Task goal
Locate each line in the records containing "type". Copy it.

__________________________________________________

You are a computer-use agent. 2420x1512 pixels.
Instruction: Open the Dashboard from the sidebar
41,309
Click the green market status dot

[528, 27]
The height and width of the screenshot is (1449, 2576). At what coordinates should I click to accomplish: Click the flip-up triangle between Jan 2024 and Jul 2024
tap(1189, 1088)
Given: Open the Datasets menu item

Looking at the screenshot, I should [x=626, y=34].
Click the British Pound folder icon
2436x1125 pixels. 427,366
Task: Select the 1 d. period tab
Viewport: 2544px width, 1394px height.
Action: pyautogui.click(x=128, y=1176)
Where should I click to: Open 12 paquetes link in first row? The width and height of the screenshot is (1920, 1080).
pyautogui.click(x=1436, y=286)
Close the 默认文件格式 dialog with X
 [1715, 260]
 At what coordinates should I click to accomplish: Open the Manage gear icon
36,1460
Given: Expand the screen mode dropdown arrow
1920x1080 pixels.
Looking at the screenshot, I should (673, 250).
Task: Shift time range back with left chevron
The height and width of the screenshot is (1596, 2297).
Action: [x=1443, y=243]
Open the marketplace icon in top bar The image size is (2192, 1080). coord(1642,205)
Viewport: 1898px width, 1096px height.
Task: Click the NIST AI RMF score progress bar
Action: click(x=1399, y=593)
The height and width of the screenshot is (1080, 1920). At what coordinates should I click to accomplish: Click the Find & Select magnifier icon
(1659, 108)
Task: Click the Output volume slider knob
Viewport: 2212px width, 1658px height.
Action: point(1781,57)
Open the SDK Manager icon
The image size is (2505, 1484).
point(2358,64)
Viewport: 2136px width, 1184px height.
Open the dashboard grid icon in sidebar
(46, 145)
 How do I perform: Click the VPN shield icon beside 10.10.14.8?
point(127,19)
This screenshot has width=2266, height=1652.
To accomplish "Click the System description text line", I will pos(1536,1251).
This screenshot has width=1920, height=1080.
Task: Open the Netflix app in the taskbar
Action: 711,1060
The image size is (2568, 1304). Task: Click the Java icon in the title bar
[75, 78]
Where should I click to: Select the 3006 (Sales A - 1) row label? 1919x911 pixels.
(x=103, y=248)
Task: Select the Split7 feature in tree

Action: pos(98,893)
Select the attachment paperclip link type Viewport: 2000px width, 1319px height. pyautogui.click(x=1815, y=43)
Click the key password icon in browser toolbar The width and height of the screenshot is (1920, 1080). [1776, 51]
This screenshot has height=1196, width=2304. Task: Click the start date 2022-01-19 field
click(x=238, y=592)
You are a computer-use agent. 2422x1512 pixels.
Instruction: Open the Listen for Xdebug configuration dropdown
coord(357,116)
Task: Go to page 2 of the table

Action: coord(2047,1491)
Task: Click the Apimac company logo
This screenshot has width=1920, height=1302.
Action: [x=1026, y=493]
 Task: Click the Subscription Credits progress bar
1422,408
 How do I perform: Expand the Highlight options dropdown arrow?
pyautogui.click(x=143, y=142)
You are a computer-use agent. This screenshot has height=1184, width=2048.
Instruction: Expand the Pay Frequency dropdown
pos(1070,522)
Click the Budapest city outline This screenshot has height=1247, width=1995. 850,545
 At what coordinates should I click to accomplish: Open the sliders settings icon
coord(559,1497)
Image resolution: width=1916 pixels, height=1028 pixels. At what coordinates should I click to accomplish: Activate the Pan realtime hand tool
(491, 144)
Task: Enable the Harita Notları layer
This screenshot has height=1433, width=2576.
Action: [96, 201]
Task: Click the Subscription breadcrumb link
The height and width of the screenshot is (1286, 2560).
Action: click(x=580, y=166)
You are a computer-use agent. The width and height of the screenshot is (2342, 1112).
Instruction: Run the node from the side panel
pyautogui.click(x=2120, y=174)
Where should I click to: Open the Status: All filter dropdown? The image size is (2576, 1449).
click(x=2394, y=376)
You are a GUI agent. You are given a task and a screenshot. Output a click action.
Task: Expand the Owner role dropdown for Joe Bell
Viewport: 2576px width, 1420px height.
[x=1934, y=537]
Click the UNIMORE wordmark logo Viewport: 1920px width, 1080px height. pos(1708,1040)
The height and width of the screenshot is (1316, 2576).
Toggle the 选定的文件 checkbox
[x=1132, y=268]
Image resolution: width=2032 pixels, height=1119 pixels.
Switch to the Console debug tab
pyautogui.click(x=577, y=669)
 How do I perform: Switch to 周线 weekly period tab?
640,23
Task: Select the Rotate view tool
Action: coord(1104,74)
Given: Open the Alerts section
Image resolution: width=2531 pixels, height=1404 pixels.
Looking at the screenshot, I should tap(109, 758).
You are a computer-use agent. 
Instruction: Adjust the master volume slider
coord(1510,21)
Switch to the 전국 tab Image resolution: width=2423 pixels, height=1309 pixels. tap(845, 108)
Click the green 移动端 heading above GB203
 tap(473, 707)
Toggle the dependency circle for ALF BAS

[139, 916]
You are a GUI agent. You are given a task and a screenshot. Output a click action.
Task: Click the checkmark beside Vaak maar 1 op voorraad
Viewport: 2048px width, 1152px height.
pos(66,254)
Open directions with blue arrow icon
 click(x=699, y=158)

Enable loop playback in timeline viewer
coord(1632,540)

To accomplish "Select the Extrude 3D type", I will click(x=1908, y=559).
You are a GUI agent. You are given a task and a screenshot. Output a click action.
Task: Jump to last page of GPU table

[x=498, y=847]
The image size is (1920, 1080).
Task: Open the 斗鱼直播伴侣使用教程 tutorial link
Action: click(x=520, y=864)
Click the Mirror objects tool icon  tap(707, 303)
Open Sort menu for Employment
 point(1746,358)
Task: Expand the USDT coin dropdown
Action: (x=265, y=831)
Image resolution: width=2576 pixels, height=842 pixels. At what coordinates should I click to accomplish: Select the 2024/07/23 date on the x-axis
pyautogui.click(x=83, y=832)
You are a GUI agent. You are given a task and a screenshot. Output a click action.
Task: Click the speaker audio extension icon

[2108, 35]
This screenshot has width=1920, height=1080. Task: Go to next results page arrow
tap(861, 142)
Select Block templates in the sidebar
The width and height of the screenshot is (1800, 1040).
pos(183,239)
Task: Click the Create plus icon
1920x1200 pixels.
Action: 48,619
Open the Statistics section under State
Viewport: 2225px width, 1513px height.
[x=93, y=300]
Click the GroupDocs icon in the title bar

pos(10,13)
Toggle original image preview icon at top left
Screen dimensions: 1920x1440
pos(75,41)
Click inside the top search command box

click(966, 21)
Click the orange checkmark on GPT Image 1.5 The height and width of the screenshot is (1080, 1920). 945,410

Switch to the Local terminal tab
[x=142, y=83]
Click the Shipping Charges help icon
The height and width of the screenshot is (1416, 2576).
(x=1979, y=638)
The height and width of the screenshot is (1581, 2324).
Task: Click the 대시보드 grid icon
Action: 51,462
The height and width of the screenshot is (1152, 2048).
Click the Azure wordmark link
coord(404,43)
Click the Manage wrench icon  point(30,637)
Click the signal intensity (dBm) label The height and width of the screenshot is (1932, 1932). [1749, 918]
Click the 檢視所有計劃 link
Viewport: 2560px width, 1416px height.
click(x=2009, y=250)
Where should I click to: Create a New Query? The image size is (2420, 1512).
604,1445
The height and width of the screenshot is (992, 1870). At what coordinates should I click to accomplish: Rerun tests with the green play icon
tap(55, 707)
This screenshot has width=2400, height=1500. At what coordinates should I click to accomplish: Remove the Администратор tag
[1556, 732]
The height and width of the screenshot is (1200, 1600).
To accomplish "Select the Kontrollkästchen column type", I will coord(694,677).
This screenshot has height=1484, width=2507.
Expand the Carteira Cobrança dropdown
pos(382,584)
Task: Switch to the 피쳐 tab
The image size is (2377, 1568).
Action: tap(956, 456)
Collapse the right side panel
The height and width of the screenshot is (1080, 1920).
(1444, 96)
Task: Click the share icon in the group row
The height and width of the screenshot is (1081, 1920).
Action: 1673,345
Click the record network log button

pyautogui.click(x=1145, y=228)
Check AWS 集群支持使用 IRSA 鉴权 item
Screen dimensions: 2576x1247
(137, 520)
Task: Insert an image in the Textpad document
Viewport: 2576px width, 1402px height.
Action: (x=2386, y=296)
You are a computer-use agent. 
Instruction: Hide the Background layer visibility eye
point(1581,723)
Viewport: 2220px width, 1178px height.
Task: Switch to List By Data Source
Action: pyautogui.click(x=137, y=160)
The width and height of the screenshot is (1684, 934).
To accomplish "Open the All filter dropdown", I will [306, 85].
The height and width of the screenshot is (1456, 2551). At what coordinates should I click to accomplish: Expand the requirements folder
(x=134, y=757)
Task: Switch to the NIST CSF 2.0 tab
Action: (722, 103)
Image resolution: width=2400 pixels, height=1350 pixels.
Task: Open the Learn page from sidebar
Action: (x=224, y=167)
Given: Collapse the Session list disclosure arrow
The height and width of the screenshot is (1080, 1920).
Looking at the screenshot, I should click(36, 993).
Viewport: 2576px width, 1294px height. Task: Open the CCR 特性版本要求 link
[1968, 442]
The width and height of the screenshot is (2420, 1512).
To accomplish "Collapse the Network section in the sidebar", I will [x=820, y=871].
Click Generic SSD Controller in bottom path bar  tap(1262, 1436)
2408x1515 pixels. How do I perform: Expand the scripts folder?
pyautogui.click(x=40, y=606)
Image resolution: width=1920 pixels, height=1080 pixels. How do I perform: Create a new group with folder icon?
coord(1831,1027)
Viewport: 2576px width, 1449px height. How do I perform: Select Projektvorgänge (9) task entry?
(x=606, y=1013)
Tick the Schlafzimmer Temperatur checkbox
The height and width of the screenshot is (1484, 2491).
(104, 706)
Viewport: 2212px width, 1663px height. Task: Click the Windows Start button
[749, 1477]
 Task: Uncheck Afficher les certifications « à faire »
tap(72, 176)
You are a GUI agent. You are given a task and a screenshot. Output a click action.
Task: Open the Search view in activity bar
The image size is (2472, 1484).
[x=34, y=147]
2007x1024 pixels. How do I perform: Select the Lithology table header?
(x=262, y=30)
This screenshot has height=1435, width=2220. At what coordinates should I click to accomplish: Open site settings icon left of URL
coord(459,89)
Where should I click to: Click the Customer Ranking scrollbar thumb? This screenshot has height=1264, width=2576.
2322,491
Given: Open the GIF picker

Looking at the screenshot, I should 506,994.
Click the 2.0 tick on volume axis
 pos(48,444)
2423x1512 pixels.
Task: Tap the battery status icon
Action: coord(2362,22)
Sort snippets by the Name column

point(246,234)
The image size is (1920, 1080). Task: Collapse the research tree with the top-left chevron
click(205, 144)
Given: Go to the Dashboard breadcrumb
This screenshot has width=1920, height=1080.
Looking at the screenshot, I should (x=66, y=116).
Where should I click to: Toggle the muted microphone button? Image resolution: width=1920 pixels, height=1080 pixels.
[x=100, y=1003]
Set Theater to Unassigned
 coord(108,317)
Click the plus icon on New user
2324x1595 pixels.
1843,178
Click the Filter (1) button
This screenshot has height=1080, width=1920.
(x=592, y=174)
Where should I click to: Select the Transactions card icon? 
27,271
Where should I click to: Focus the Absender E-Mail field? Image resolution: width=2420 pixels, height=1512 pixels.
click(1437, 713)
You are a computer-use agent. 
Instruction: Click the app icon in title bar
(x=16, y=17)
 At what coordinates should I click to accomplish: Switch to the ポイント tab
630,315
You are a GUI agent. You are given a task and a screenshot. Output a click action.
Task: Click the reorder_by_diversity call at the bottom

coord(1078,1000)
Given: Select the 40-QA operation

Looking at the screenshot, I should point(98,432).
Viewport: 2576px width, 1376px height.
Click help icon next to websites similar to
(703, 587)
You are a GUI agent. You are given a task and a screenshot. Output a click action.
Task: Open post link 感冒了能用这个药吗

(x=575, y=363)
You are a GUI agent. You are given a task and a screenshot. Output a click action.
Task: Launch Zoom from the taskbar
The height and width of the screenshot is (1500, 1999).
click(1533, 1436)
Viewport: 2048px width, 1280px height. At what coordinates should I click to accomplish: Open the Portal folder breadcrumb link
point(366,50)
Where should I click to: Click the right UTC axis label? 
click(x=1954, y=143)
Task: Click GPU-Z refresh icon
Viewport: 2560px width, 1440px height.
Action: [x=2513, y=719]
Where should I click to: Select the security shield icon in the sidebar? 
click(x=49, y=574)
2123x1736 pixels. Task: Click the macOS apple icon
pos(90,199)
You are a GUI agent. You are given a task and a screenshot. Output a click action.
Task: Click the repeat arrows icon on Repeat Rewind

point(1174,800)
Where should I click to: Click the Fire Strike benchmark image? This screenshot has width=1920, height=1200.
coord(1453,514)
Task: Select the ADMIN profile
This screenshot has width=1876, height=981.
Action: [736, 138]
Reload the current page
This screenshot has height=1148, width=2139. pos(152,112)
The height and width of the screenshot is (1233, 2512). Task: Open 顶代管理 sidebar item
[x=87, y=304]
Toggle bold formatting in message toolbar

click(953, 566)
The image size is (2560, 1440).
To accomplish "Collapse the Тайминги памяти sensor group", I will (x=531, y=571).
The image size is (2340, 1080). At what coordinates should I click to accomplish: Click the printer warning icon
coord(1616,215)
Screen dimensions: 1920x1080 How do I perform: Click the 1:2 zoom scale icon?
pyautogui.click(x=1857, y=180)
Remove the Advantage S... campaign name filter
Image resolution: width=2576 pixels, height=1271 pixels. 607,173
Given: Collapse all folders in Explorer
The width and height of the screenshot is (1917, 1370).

__________________________________________________

Response area
Select the attachment paperclip link type Viewport: 2000px width, 1319px height. pyautogui.click(x=1815, y=43)
To accomplish "Select the Extrude 3D type", I will click(x=1908, y=559).
To accomplish "Select the Kontrollkästchen column type", I will coord(694,677).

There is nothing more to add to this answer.